A screen still from Jurassic World Dominion, featuring the cast of actors looking up in distress at what's probably a dinosaur.

I’m trying my hardest not to spoil the insanely stupid plot, which has to find the time to grapple with human cloning and its ethical dilemmas, ecofascism, dinosaur rights activism, and emotional pontification about the beauty of motherhood. That last point has stuck with me the most after my viewing. Trevorrow has weird thoughts on women and motherhood. Everyone remembers Claire’s assistant’s grisly end in Jurassic World, seemingly her punishment for not adequately fulfilling her duties as a caretaker. In Dominion, Claire has reached her apex form as a woman. Her severe bob and heels are gone. Her loose waves and adventuring jeans are meant to convey that she has transformed into her best self, a tree-hugging mother whose primary concerns are her daughter and the well-being of dinosaurs everywhere. Never mind that, throughout these films, Claire has not visibly worked through that transition from a woman who referred to these animals as “assets” into an action heroine, running from raptors through Maltan rooftops, enabled by the superpowers of motherhood to survive plane crashes and combat that would give even John Wick pause. Between Claire’s stagnation as a character, Maisie’s origins as a clone, and even Dr. Sattler’s ultimate endpoint in the film, it seems every woman is at their noblest and bravest and best when they’re a mother. The Raptor Girlboss herself, Blue, isn’t free from this limiting fate, either. There’s no room for growth or depth, no conversations about what could drive a woman to choose to start a family or not. Motherhood isn’t beautiful because these women chose to make it so. It’s simply expected of them, no matter what. 

To demand any kind of intelligence or interiority from this franchise is fraught.

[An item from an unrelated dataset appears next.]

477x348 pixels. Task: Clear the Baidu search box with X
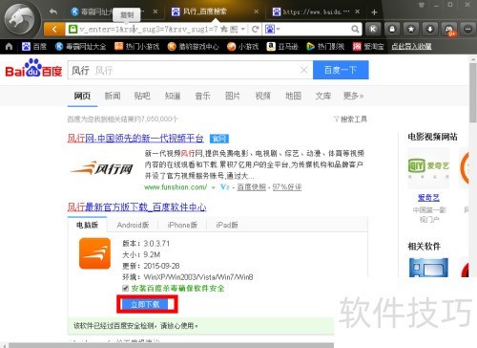(304, 70)
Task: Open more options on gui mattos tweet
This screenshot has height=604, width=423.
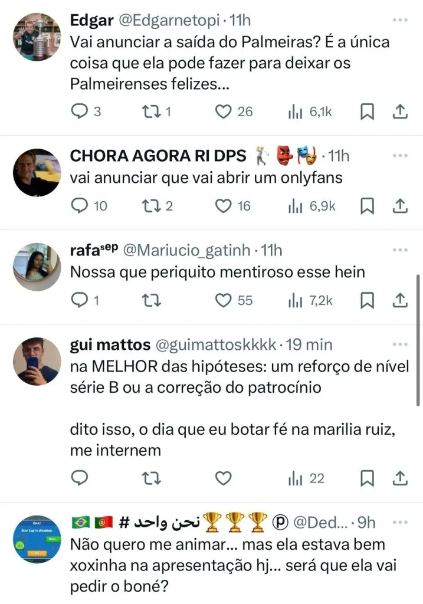Action: pyautogui.click(x=400, y=343)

Not that I need a blockbuster to be nuanced and delicate in its themes. Sometimes, some scaly mayhem is more than enough. But Jurassic World Dominion fails on every single metric possible, no matter what lens I try to judge it from. There are no characters to be found, no exhilaration in their adventures, no mesmerizing dinosaurs for the eyes to feast on. The returning older cast has fun chemistry and banter, but their inclusion in the film at all feels contrived and coincidental. It’s sad to see them roped back into a circuitous story that ends exactly where it started, with dinosaurs just coexisting with us now, ecological ramifications be damned. Thirty years later, the mere mention of a dinosaur movie is exhausting more than anything else.

All that being said, Colin Trevorrow might just be one of the most fascinating filmmakers working today. Not because he’s a visionary auteur. Far from it. Instead, all of modern moviemaking’s worst instincts and trends have been bottled up into a singular person. He is one with the algorithm, an expert at delivering cheap fandom slop that certain nerds will gobble up with glee and applause because they don’t demand better. The saddest part? There’s no sign of his reign of terror ending any time soon.